Dumler bill moves passes House unanimously
Bell seeks to fill legal gap for officials convicted of sex crimes
A bill allowing public officials to be removed after being convicted of a sex crime passed unanimously in the Virginia House of Delegates earlier this week. Del. Rob Bell, R-Albemarle, introduced the bill in response to the Christopher Dumler case last year.
A bill allowing public officials to be removed from office after being convicted of a sex crime passed unanimously in the Virginia House of Delegates earlier this week. Del. Rob Bell, R-Albemarle, introduced the bill in response to the Christopher Dumler case last year.
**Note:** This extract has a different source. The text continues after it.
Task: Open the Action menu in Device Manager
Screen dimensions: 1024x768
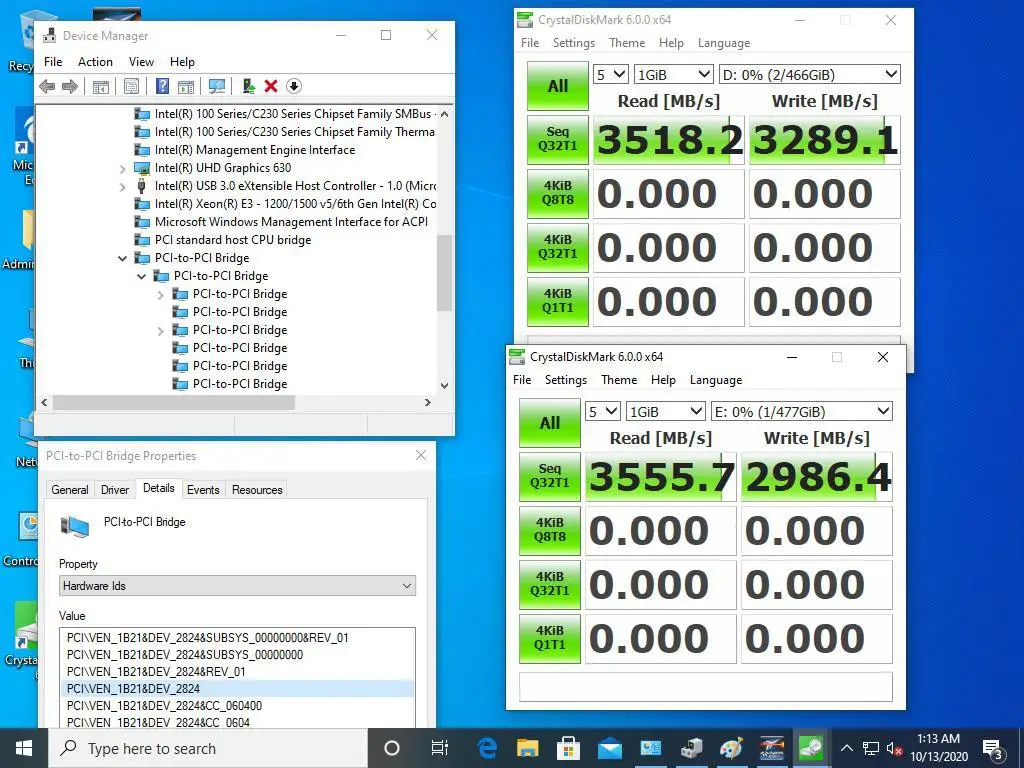Action: point(95,61)
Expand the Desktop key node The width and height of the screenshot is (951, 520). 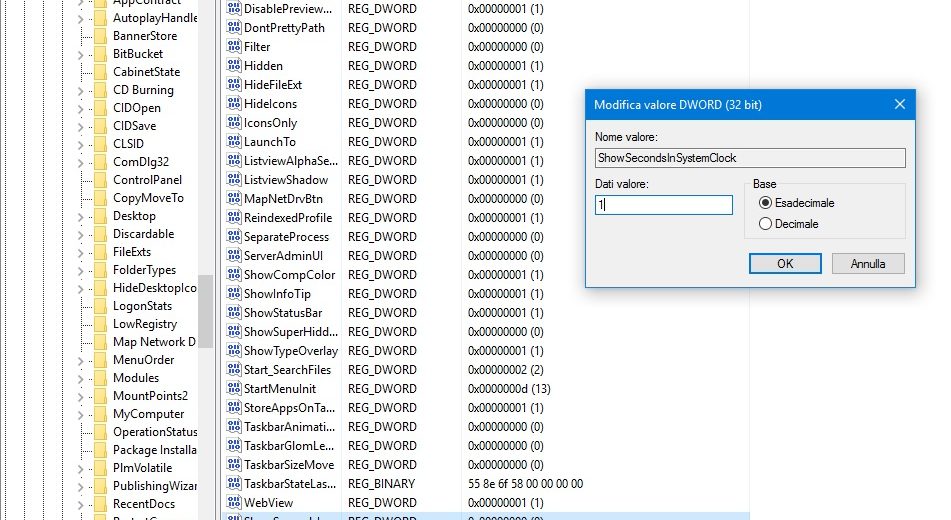pyautogui.click(x=82, y=216)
Dumler, an Albemarle County supervisor who graduated from the Law School in 2009, pled guilty to a misdemeanor charge of forcible sodomy in January 2013, but did not resign from the Albemarle County Board of Supervisors until June of that year.
“Under current law, an elected official can be removed by the judge upon commission of a felony and certain misdemeanors,” Bell said in an email. This law, however, does not include misdemeanor charges of sexual crimes like the one in Dumler’s case.
“I added sex crimes misdemeanors to the list that can warrant removal … prompted by the decision by Mr. Dumler not to resign after he pled guilty to sexual battery and was given a 30-day sentence,” Bell said.
Bell’s bill allows a circuit court judge upon petition to remove a local elected or appointed leader from office for a variety of sexual offenses such as flashing, sexual battery, indecent exposure and peeping, as well as having sexual intercourse with a minor.
The bill also incorporates other charges on which an elected official may be removed by a circuit court judge including neglect of duty, misuse of office, manufacturing or selling marijuana or being charged with a misdemeanor “hate crime.”
Del. David Toscano, D-Charlottesville, said he did not oppose the bill because it was specific to a particular set of circumstances and allowed due process rights.
“A person still has his or her day in court, because petitioners seeking to remove the elected official will still have to prove that the offense affected the official’s ability to do his or her job,” he said.
The Dumler Bill passed unanimously in the House of Delegates Wednesday and will soon be presented in the Senate.